A pickup truck has a width of 78.9 in. If it is traveling north at 36 m/s through a magnetic field with vertical component of 33 µT, what magnitude emf is induced between the driver and passenger sides of the truck?
To determine the magnitude of the induced electromotive force (emf) between the driver and passenger sides of the truck, we can use Faraday's law of electromagnetic induction.
Faraday's law states that the emf induced in a conductor is proportional to the rate of change of magnetic flux through the conductor.
The magnetic flux (Φ) can be calculated as the product of the magnetic field (B), the area (A), and the cosine of the angle (θ) between the magnetic field and the normal vector of the area.
Φ = B * A * cos(θ)
In this case, the magnetic field B is given as 33 µT (microtesla). The area (A) is the width of the truck, which is given as 78.9 inches. However, we need to convert it to meters to be consistent with the other units. Since 1 inch is equal to 0.0254 meters, the width of the truck in meters is:
Width = 78.9 inches * 0.0254 meters/inch
Next, we need to find the angle θ between the magnetic field and the normal vector of the area. Since the truck is traveling due north, and the magnetic field is vertical, the angle between them is 90 degrees or π/2 radians.
Therefore, θ = π/2 radians.
Substituting the values into the formula:
Φ = (33 µT) * (Width) * cos(π/2)
Now, we need to convert the magnetic field from microtesla to tesla, and the width from meters to square meters:
1 µT = 10^-6 T
1 m = 10^3 mm
Substituting the values:
Φ = (33 * 10^-6 T) * (78.9 inches * 0.0254 meters/inch) * cos(π/2)
Next, we need to find the rate of change of magnetic flux (dΦ/dt), which represents the rate at which the magnetic field is changing.
Since the truck is traveling north at 36 m/s, the rate of change of magnetic flux is given by:
dΦ/dt = -B * V * sin(θ)
Substituting the values into the formula:
dΦ/dt = -(33 * 10^-6 T) * (36 m/s) * sin(π/2)
Finally, we can calculate the induced electromotive force (emf) using Faraday's law:
emf = -dΦ/dt
Substituting the value we calculated for dΦ/dt:
emf = -(-(33 * 10^-6 T) * (36 m/s) * sin(π/2))
Calculating this expression will give you the magnitude of the induced emf between the driver and passenger sides of the truck.

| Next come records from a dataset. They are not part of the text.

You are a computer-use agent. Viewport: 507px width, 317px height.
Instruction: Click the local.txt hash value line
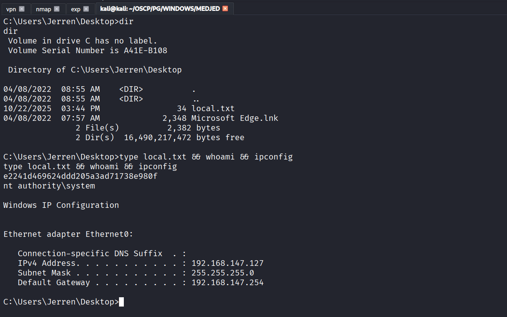tap(80, 176)
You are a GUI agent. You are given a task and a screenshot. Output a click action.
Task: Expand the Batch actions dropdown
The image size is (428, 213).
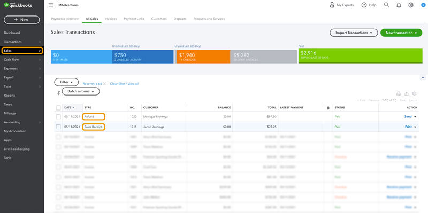pos(81,91)

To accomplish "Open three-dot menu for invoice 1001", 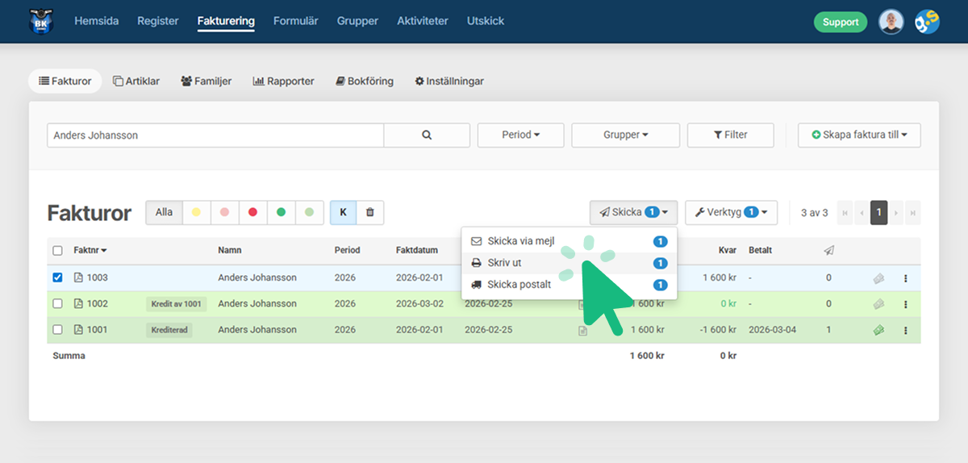I will [x=905, y=330].
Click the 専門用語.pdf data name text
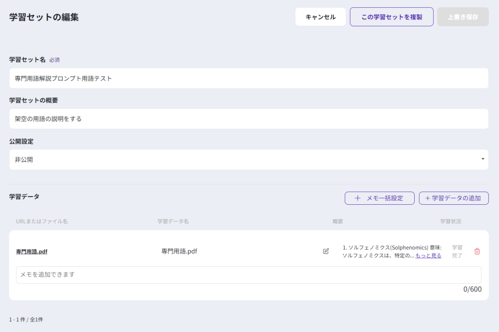Image resolution: width=499 pixels, height=332 pixels. tap(179, 252)
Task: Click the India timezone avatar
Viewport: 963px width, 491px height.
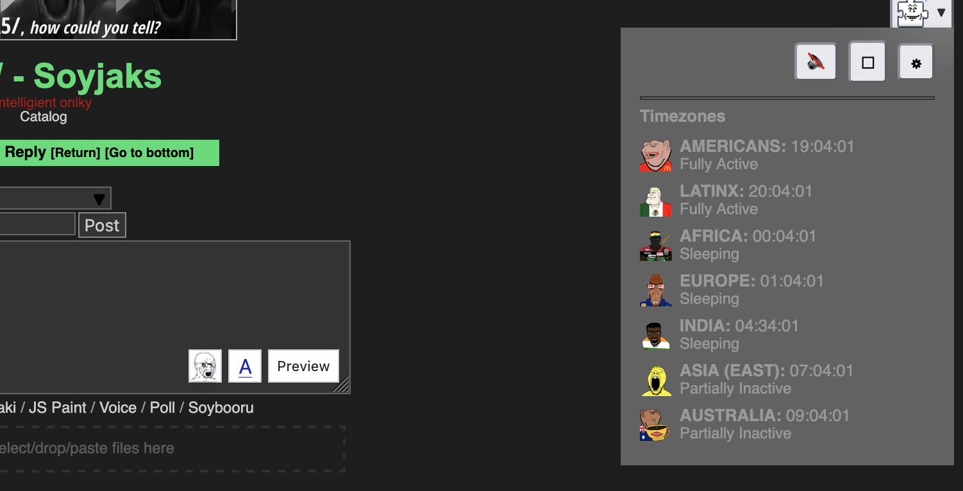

To find the magnitude of the electromotive force (emf) induced between the driver and passenger sides of the truck, you can use Faraday's law of electromagnetic induction. This law states that the emf induced in a loop is given by the rate of change of magnetic flux through the loop.
The magnetic flux is defined as the product of the magnetic field strength (B) and the area (A) through which the magnetic field passes:
ϕ = B * A
In this case, the magnetic field has a vertical component of 33 µT and is passing through the width of the truck. To find the area, we need to convert the width from inches to meters:
Width = 78.9 in = 78.9 * 0.0254 m = 2.00306 m (approx.)
Now we can calculate the area:
Area (A) = width * length (assuming length is much larger than the width)
Assuming the length is sufficiently large compared to the width, we can ignore it for this calculation. Therefore, the area is equal to the width:
A = 2.00306 m
Now, we can calculate the magnetic flux:
ϕ = B * A = (33 x 10^-6 T) * (2.00306 m)
Next, we need to differentiate the magnetic flux with respect to time. However, we are not given any information about the rate of change of the magnetic field or the area. So, for the purpose of this question, let’s assume that the magnetic field and area are constant.
Therefore, the rate of change of magnetic flux is zero:
dϕ/dt = 0
Since the rate of change of the magnetic flux is zero, it means that no emf is induced between the driver and passenger sides of the truck.
So, the magnitude of the induced emf is zero.